Very good treatment of a complex subject. Highly readable, informative and balanced. WIll likely disappoint both liberals and conservatives who want the facts to line up with their perceptions.
Great book.
- Reviewed in the United States on June 14, 2009I'm using this in a seminar I'm teaching right now on American National Security Policy -- and there's nothing quite like a controversial book to get the discussion rolling. He makes a very convincing argument for "the American project" which is broadly defined as implementing sweeping changes throughout the world in terms of both economics, politics and culture (and he alludes to religion as well). However, he makes very clear throughout that "the American project" is not simply the BUsh doctrine (or the Reagan Doctrine, for that matter). Rather, it is a program of sweeping changes in terms of how individuals in a society relate to their leaders -- which can neither be foisted upon other nation's forcefully nor implemented before others are ready to follow. Thus, he's not talking about empire -- unless you count the very broad sense which would include "cultural imperialism" as well. I like having students (in this case grad students) read this book because it forces them to define for themselves:
1. What they understand grand strategy to be, and whether or not they feel that America has one
2. How grand strategy does and does not relate to empire building
3. Whether or not America is an empire
4. whether or not you think history has a trajectory and how America's part in that history can be understood both historically, in the present and in the future.

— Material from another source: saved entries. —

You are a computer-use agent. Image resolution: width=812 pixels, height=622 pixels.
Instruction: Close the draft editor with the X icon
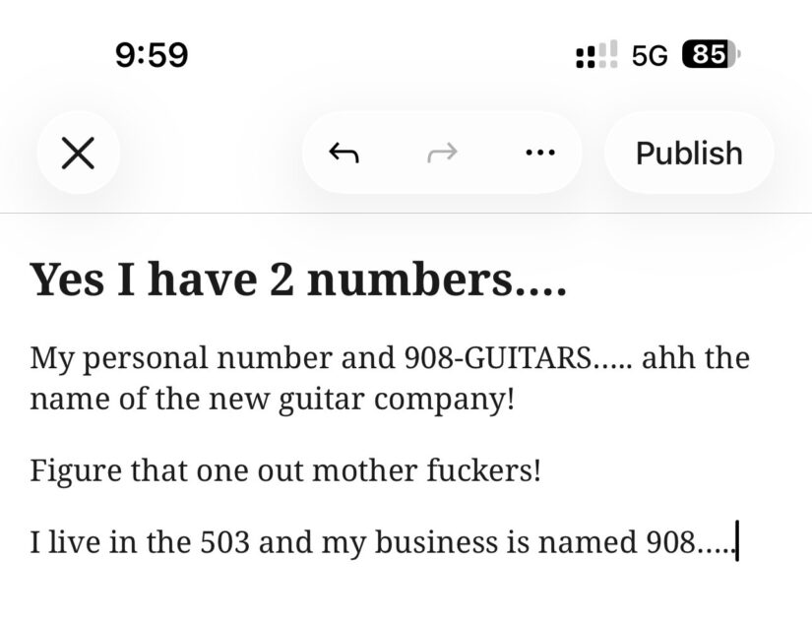pos(78,153)
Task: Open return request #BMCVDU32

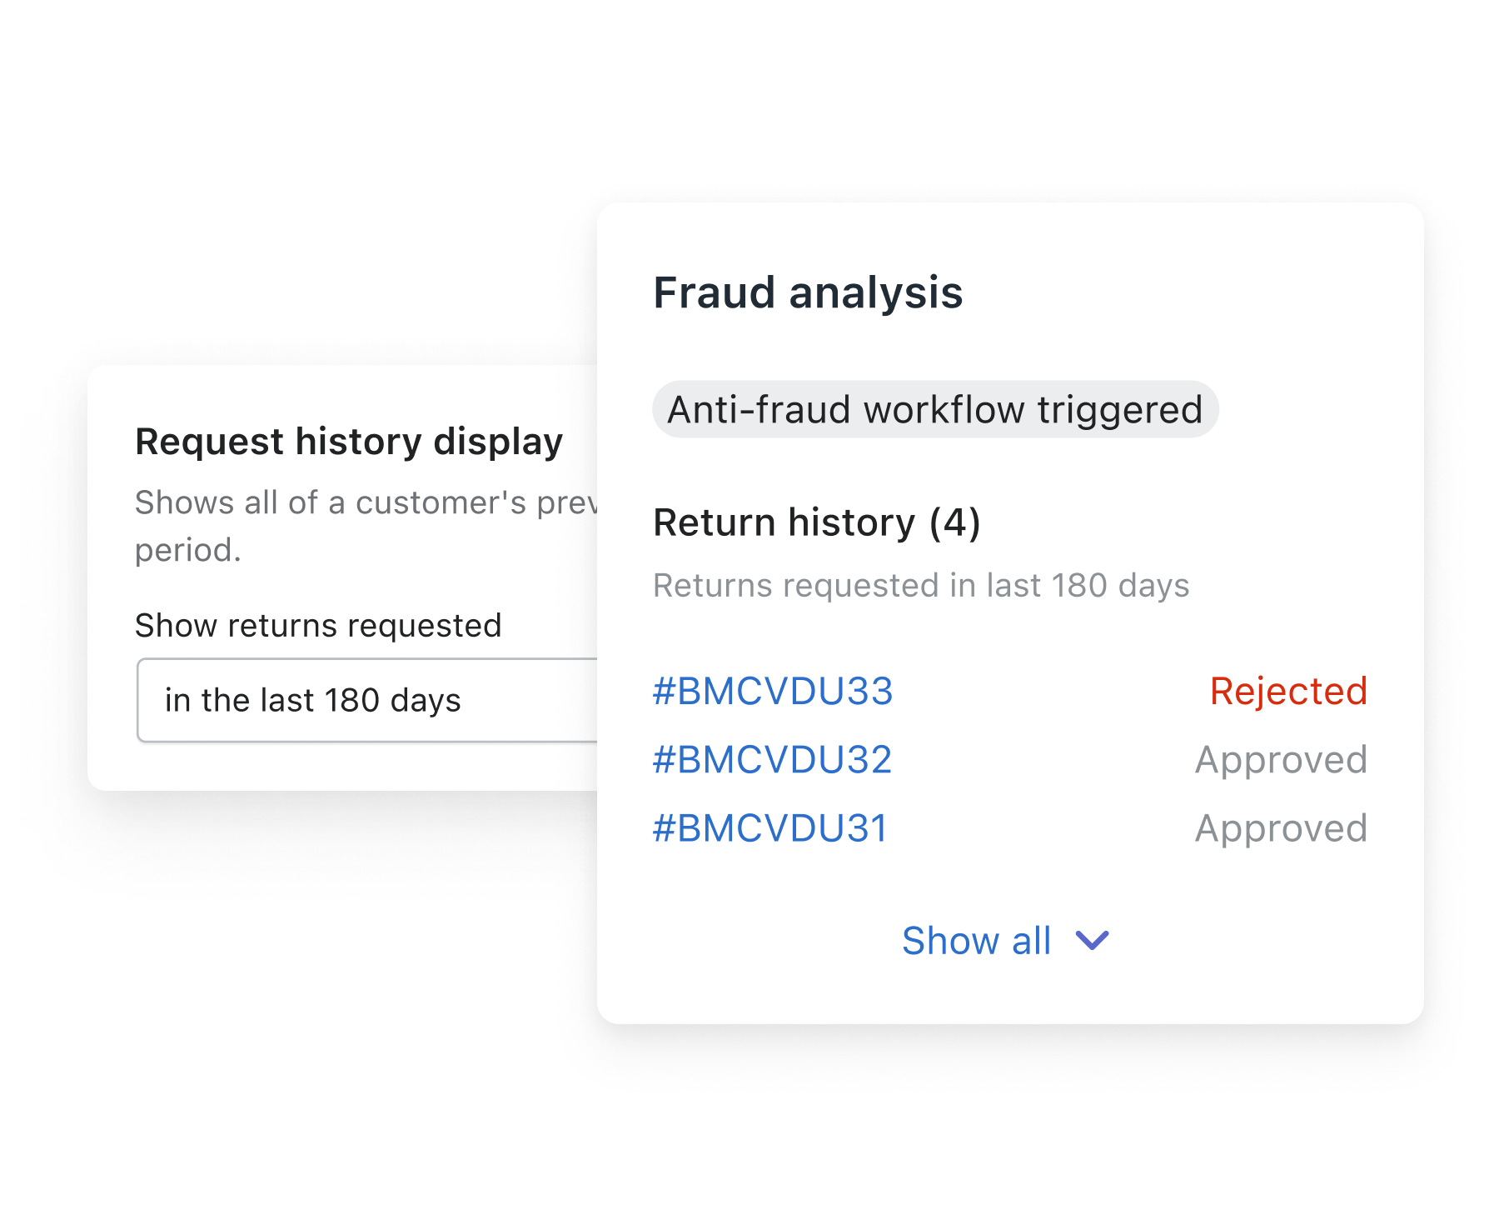Action: 773,759
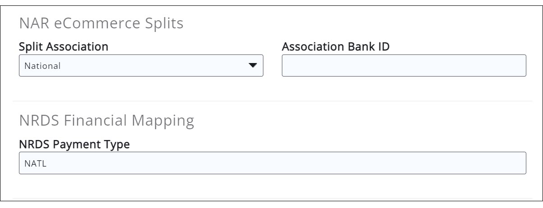This screenshot has height=208, width=543.
Task: Focus the NRDS Payment Type field
Action: (272, 163)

5. Where you fall on the agent-structure problem (Does America act? Does it react? IS this even a valid quesiton to be asking?)
I was surprised to see how recent the book was, because it doesn't read like something that was recently dashed off in response to events. Rather, it sounds like something that has been brewing in his mind for years. Hopefully, it is just the beginning of Mead's thoughts on the subject, and his current thoughts will engender a lively debate in the field.
- Reviewed in the United States on April 13, 2017Very interesting analysis of trends in the U.S. - almost fifteen years old but with a better grasp of today's challenges than many more recent books. Fascinating to see so many references to Jacksonian influences, particularly given its influence today. Thought-provoking.